→ WHAT YOU ARE ASKED TO DO
All of the data must be returned word for word.

(Items listed in a dataset)
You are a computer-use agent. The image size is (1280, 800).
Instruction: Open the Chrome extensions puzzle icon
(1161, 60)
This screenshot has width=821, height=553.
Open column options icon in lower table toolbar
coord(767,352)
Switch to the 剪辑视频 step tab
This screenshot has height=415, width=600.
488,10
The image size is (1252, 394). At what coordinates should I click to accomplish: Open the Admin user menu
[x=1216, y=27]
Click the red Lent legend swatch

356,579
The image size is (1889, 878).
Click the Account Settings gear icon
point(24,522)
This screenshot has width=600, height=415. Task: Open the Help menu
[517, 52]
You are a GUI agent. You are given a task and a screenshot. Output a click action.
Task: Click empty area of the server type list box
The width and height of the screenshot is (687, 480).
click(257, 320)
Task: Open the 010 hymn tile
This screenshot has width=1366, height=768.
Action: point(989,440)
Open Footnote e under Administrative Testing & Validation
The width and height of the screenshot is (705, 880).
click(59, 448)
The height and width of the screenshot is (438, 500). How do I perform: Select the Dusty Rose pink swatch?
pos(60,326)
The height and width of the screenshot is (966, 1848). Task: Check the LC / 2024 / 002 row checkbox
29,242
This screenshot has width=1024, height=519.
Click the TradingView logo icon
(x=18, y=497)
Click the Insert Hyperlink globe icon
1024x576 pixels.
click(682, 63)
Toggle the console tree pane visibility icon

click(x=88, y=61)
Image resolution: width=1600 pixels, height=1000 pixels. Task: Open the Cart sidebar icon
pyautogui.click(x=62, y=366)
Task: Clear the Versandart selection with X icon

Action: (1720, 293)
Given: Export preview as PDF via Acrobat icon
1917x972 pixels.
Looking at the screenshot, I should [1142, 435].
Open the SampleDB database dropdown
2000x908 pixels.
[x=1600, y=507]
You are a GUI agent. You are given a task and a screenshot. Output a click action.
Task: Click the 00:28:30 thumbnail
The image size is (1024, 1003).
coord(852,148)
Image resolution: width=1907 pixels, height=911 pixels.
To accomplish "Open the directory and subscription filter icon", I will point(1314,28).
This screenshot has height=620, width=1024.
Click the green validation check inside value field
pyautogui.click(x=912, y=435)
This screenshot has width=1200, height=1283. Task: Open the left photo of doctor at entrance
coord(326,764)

→ COMPLETED TASK
You are a computer-use agent. The image size is (1280, 800).
Instruction: Open the Chrome extensions puzzle icon
(1161, 60)
This screenshot has width=821, height=553.
Open column options icon in lower table toolbar
coord(767,352)
Switch to the 剪辑视频 step tab
This screenshot has height=415, width=600.
488,10
The image size is (1252, 394). At what coordinates should I click to accomplish: Open the Admin user menu
[x=1216, y=27]
Click the red Lent legend swatch

356,579
The image size is (1889, 878).
Click the Account Settings gear icon
point(24,522)
This screenshot has width=600, height=415. Task: Open the Help menu
[517, 52]
You are a GUI agent. You are given a task and a screenshot. Output a click action.
Task: Click empty area of the server type list box
The width and height of the screenshot is (687, 480).
click(257, 320)
Task: Open the 010 hymn tile
This screenshot has width=1366, height=768.
Action: point(989,440)
Open Footnote e under Administrative Testing & Validation
The width and height of the screenshot is (705, 880).
click(59, 448)
The height and width of the screenshot is (438, 500). How do I perform: Select the Dusty Rose pink swatch?
pos(60,326)
The height and width of the screenshot is (966, 1848). Task: Check the LC / 2024 / 002 row checkbox
29,242
This screenshot has width=1024, height=519.
Click the TradingView logo icon
(x=18, y=497)
Click the Insert Hyperlink globe icon
1024x576 pixels.
click(682, 63)
Toggle the console tree pane visibility icon

click(x=88, y=61)
Image resolution: width=1600 pixels, height=1000 pixels. Task: Open the Cart sidebar icon
pyautogui.click(x=62, y=366)
Task: Clear the Versandart selection with X icon

Action: (1720, 293)
Given: Export preview as PDF via Acrobat icon
1917x972 pixels.
Looking at the screenshot, I should [1142, 435].
Open the SampleDB database dropdown
2000x908 pixels.
[x=1600, y=507]
You are a GUI agent. You are given a task and a screenshot. Output a click action.
Task: Click the 00:28:30 thumbnail
The image size is (1024, 1003).
coord(852,148)
Image resolution: width=1907 pixels, height=911 pixels.
To accomplish "Open the directory and subscription filter icon", I will point(1314,28).
This screenshot has height=620, width=1024.
Click the green validation check inside value field
pyautogui.click(x=912, y=435)
This screenshot has width=1200, height=1283. Task: Open the left photo of doctor at entrance
coord(326,764)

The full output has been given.